● **Exercise brief**:
Nothing should change. Output the data exactly.

● **Supplied entries**:
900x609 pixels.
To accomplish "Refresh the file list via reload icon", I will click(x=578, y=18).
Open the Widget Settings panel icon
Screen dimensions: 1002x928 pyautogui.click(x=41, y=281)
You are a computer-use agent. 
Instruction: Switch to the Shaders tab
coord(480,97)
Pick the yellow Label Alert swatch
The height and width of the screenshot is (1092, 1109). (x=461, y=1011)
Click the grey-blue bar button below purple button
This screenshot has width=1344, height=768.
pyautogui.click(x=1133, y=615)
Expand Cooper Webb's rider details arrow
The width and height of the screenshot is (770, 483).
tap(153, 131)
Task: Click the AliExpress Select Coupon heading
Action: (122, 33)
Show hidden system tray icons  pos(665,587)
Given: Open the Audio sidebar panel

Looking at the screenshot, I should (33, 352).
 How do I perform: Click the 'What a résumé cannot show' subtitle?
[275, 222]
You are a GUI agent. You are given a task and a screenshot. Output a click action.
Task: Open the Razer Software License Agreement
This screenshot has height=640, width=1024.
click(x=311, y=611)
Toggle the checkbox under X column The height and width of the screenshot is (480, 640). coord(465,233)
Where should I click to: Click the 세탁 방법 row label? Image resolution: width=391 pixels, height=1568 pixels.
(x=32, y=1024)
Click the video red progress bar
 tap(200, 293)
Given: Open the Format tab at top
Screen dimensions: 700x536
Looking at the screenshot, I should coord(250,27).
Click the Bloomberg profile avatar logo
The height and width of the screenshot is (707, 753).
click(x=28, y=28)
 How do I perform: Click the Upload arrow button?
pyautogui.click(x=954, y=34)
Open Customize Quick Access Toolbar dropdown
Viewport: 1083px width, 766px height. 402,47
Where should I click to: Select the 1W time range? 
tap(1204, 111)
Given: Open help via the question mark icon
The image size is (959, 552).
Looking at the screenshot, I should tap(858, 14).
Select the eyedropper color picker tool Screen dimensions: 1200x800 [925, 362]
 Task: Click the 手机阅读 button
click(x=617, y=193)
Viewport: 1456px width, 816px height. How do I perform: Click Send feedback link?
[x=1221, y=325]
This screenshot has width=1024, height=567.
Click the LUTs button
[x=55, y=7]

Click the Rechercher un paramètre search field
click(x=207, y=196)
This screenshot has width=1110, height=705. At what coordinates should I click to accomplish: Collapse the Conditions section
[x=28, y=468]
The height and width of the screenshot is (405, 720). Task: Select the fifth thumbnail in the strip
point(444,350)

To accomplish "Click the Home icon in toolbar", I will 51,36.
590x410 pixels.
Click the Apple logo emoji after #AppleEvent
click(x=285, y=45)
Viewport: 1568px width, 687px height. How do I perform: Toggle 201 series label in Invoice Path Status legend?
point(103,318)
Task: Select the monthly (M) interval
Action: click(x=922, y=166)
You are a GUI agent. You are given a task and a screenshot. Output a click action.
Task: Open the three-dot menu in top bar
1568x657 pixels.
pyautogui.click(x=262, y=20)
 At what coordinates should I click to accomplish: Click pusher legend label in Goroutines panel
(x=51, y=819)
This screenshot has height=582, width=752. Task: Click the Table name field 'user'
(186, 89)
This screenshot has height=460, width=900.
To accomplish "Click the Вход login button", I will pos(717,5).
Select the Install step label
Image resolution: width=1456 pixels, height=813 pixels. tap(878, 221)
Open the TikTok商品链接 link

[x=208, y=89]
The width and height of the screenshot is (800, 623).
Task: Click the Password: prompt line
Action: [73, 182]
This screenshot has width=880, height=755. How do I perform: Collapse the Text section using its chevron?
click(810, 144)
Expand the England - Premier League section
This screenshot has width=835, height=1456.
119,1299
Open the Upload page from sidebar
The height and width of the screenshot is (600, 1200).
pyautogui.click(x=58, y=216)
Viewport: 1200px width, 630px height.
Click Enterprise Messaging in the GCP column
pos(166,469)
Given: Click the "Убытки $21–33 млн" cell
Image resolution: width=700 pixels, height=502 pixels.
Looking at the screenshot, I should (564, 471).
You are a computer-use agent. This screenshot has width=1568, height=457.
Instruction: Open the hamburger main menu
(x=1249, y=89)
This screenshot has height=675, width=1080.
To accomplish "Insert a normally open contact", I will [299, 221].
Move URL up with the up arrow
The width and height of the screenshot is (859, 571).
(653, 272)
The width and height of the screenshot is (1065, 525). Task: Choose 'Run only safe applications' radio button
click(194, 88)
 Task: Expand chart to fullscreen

● **Task response**:
900x609 pixels.
To accomplish "Refresh the file list via reload icon", I will click(x=578, y=18).
Open the Widget Settings panel icon
Screen dimensions: 1002x928 pyautogui.click(x=41, y=281)
You are a computer-use agent. 
Instruction: Switch to the Shaders tab
coord(480,97)
Pick the yellow Label Alert swatch
The height and width of the screenshot is (1092, 1109). (x=461, y=1011)
Click the grey-blue bar button below purple button
This screenshot has width=1344, height=768.
pyautogui.click(x=1133, y=615)
Expand Cooper Webb's rider details arrow
The width and height of the screenshot is (770, 483).
tap(153, 131)
Task: Click the AliExpress Select Coupon heading
Action: (122, 33)
Show hidden system tray icons  pos(665,587)
Given: Open the Audio sidebar panel

Looking at the screenshot, I should (33, 352).
 How do I perform: Click the 'What a résumé cannot show' subtitle?
[275, 222]
You are a GUI agent. You are given a task and a screenshot. Output a click action.
Task: Open the Razer Software License Agreement
This screenshot has height=640, width=1024.
click(x=311, y=611)
Toggle the checkbox under X column The height and width of the screenshot is (480, 640). coord(465,233)
Where should I click to: Click the 세탁 방법 row label? Image resolution: width=391 pixels, height=1568 pixels.
(x=32, y=1024)
Click the video red progress bar
 tap(200, 293)
Given: Open the Format tab at top
Screen dimensions: 700x536
Looking at the screenshot, I should coord(250,27).
Click the Bloomberg profile avatar logo
The height and width of the screenshot is (707, 753).
click(x=28, y=28)
 How do I perform: Click the Upload arrow button?
pyautogui.click(x=954, y=34)
Open Customize Quick Access Toolbar dropdown
Viewport: 1083px width, 766px height. 402,47
Where should I click to: Select the 1W time range? 
tap(1204, 111)
Given: Open help via the question mark icon
The image size is (959, 552).
Looking at the screenshot, I should tap(858, 14).
Select the eyedropper color picker tool Screen dimensions: 1200x800 [925, 362]
 Task: Click the 手机阅读 button
click(x=617, y=193)
Viewport: 1456px width, 816px height. How do I perform: Click Send feedback link?
[x=1221, y=325]
This screenshot has width=1024, height=567.
Click the LUTs button
[x=55, y=7]

Click the Rechercher un paramètre search field
click(x=207, y=196)
This screenshot has width=1110, height=705. At what coordinates should I click to accomplish: Collapse the Conditions section
[x=28, y=468]
The height and width of the screenshot is (405, 720). Task: Select the fifth thumbnail in the strip
point(444,350)

To accomplish "Click the Home icon in toolbar", I will 51,36.
590x410 pixels.
Click the Apple logo emoji after #AppleEvent
click(x=285, y=45)
Viewport: 1568px width, 687px height. How do I perform: Toggle 201 series label in Invoice Path Status legend?
point(103,318)
Task: Select the monthly (M) interval
Action: click(x=922, y=166)
You are a GUI agent. You are given a task and a screenshot. Output a click action.
Task: Open the three-dot menu in top bar
1568x657 pixels.
pyautogui.click(x=262, y=20)
 At what coordinates should I click to accomplish: Click pusher legend label in Goroutines panel
(x=51, y=819)
This screenshot has height=582, width=752. Task: Click the Table name field 'user'
(186, 89)
This screenshot has height=460, width=900.
To accomplish "Click the Вход login button", I will pos(717,5).
Select the Install step label
Image resolution: width=1456 pixels, height=813 pixels. tap(878, 221)
Open the TikTok商品链接 link

[x=208, y=89]
The width and height of the screenshot is (800, 623).
Task: Click the Password: prompt line
Action: [73, 182]
This screenshot has width=880, height=755. How do I perform: Collapse the Text section using its chevron?
click(810, 144)
Expand the England - Premier League section
This screenshot has width=835, height=1456.
119,1299
Open the Upload page from sidebar
The height and width of the screenshot is (600, 1200).
pyautogui.click(x=58, y=216)
Viewport: 1200px width, 630px height.
Click Enterprise Messaging in the GCP column
pos(166,469)
Given: Click the "Убытки $21–33 млн" cell
Image resolution: width=700 pixels, height=502 pixels.
Looking at the screenshot, I should (564, 471).
You are a computer-use agent. This screenshot has width=1568, height=457.
Instruction: Open the hamburger main menu
(x=1249, y=89)
This screenshot has height=675, width=1080.
To accomplish "Insert a normally open contact", I will [299, 221].
Move URL up with the up arrow
The width and height of the screenshot is (859, 571).
(653, 272)
The width and height of the screenshot is (1065, 525). Task: Choose 'Run only safe applications' radio button
click(194, 88)
 Task: Expand chart to fullscreen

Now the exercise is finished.